Civil servants here and in Brussels should be included, not because there is any suggestion that they are conducting themselves in any inappropriate manner but to fulfil the purported aim of the Bill—that is, transparency. Last week it was revealed that there had been 130 meetings between representatives of the alcohol industry and the Government since 2010. The BMJ investigation showed that they had an extraordinary level of access to the Department of Health, which later decided to U-turn on the question of minimum unit pricing. It was a comment from the Minister for Public Health on the “Today” programme on Wednesday that caught my attention. Of those 130 meetings, she said, “But most of those were with officials”. Precisely. If the Bill is to increase transparency, the public should have access to this information.
I turn to special advisers. Naturally, I support Amendment 3 in the name of the noble Lords, Lord Tyler and Lord Greaves. Special advisers should certainly be subject to the same level of transparency, given how closely they work with their Ministers and the influence that they can and do have on policy.
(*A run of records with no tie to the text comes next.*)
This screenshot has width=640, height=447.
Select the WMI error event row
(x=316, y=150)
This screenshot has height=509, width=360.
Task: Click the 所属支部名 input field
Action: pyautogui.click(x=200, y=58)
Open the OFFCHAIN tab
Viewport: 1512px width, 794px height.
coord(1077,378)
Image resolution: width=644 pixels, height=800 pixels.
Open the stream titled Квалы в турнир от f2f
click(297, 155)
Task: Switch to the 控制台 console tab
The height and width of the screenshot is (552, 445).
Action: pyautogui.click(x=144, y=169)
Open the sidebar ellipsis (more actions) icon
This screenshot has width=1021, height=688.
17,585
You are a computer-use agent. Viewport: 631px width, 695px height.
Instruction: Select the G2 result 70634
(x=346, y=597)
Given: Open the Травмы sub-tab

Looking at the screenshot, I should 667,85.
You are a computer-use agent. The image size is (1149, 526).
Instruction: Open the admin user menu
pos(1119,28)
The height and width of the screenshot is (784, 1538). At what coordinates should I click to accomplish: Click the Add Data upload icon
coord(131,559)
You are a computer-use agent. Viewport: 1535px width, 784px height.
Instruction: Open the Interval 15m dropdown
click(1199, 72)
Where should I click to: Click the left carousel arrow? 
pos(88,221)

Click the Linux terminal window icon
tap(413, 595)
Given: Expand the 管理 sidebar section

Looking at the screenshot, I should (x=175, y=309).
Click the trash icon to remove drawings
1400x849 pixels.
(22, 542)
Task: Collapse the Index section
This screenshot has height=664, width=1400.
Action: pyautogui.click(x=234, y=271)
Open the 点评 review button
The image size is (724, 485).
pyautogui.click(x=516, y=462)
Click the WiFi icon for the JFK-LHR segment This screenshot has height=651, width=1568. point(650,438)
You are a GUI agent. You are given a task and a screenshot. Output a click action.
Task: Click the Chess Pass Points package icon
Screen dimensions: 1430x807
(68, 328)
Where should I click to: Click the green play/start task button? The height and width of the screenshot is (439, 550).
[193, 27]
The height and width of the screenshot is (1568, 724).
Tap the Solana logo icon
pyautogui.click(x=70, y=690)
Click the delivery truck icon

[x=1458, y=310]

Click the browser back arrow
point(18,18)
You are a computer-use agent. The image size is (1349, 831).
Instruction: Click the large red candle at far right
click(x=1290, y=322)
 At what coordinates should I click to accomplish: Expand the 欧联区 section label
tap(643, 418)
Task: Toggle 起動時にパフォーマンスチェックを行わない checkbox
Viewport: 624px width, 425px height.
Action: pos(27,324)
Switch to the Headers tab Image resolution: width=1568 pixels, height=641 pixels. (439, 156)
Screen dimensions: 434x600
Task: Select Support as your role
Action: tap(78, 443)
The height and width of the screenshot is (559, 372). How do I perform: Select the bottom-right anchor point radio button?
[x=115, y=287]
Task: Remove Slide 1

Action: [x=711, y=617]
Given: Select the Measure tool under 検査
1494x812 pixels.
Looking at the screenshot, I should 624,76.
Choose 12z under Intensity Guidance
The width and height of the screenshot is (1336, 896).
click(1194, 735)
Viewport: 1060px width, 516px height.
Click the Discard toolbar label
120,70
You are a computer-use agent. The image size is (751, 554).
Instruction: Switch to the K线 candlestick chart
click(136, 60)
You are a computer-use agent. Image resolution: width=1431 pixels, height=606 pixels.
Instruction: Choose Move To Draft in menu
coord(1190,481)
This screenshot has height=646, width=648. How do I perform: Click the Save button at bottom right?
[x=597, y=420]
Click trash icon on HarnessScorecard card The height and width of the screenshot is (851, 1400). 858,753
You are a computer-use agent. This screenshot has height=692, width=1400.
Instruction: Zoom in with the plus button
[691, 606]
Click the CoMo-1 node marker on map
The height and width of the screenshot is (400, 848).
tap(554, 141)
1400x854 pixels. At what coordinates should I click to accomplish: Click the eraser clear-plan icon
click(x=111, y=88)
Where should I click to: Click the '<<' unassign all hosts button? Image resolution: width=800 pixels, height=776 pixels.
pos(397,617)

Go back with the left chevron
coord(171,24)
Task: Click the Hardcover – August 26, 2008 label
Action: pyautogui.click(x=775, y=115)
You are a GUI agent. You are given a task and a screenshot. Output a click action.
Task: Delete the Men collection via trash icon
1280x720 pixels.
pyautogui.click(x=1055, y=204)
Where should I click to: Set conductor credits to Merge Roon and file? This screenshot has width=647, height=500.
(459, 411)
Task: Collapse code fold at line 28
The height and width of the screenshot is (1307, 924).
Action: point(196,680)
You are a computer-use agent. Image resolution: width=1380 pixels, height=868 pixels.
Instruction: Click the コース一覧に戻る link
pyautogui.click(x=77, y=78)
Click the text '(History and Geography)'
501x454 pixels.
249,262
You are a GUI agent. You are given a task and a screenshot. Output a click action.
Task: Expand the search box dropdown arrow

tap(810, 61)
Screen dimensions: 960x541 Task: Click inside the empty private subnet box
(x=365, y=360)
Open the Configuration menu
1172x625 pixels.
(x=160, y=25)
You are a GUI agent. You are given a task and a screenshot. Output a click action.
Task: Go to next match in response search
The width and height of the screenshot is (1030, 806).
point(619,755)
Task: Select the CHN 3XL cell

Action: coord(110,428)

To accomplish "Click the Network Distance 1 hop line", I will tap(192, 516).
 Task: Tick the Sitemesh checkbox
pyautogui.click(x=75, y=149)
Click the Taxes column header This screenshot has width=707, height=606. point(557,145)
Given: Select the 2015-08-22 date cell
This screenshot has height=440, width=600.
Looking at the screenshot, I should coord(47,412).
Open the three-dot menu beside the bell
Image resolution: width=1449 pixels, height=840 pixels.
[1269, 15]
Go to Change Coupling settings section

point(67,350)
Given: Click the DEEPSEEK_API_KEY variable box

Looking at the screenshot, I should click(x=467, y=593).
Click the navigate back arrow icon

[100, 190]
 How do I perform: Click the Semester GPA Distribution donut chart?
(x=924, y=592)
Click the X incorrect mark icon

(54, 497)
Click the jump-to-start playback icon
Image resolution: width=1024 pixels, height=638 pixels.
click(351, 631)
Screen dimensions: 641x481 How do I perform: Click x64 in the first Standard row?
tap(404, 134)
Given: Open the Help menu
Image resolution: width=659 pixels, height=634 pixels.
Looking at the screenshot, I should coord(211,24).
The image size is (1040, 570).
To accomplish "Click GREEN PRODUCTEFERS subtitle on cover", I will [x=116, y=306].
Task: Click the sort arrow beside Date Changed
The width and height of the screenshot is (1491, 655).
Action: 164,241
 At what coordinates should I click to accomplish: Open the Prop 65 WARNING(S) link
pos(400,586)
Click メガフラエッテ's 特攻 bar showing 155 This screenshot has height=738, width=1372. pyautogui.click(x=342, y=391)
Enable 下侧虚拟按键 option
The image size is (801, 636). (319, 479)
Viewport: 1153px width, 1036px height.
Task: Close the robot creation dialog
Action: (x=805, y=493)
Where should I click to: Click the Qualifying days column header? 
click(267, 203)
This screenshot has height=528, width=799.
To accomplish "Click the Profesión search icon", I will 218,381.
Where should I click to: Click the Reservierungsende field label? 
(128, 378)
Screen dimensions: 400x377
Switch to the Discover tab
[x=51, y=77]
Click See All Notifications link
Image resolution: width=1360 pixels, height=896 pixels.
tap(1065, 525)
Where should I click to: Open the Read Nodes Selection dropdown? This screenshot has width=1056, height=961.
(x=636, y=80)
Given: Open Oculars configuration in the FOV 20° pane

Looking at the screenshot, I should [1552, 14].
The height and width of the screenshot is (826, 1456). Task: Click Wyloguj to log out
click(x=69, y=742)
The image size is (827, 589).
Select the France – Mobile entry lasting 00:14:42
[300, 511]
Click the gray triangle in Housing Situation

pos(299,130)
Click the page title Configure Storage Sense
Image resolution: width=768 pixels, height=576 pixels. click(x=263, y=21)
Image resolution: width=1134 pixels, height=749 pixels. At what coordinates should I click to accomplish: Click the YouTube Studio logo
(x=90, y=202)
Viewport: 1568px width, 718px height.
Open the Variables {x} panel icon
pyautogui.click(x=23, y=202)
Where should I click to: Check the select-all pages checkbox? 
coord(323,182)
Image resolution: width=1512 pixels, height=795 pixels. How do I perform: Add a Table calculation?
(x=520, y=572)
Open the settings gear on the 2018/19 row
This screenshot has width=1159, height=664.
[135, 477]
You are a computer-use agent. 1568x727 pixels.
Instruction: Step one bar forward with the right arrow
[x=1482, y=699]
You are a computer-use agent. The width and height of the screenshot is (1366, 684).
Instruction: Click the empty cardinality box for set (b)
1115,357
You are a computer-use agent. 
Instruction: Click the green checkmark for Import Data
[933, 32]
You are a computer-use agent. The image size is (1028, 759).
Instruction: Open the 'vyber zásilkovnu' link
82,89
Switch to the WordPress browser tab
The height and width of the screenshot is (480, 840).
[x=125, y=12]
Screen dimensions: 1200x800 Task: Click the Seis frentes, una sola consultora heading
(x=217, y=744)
The case has already been well made but I make no apology for returning to the News International lobbyist Fred Michel, whose case proves quite how large the loopholes in the Bill are. He was summoned to the Leveson trial after DCMS released 164 pages of e-mails between him and Adam Smith, the then Secretary of State’s special adviser. This came to light only in what I am sure everyone would agree were quite extreme circumstances. Again, if the Bill is to increase transparency, the public should be able to access these details.
Given the stance taken in Committee, I imagine that the Minister may well object by saying that the provisions in our amendment are disproportionate; indeed, the noble Lord, Lord Turnbull, has just made that case. Of course that argument cannot apply to extending the Bill to cover special advisers—that should be a given now—but, if proportionality is the Minister’s only concern, I hope that he will commit to bringing an amendment back at Third Reading that at least includes special advisers, civil servants and Parliamentary Secretaries. There is time for the Government to work on an amendment that could ensure that these people are included in the least bureaucratic way.
The Minister may also point to the fact that the limits that the Government have put in the Bill mean that there is no obvious place to publish such information. In Committee I asked the Government to look at the least bureaucratic way of extending the scope of those lobbied, but they do not seem to have taken the opportunity to find a solution. We can provide the Minister with two solutions. No doubt the Minister will be aware that on the website data.gov.uk, the meetings between special advisers and newspapers editors, proprietors and executives are already published, so there is no convincing argument why that cannot be extended. The other solution may have been provided by the noble Lord, Lord Norton of Louth, and it is elegantly simple: the Minister, when publishing details of his own meetings, publishes information about the meetings of civil servants and special advisers in his department.
This House has explained—very graphically, in many ways—the problems relating to the Bill and its extent, but we have also pointed the Government towards solutions. I very much hope that they will accept these amendments. If not, I trust that they will go away and come back with an amendment at Third Reading that takes these crucial issues into account.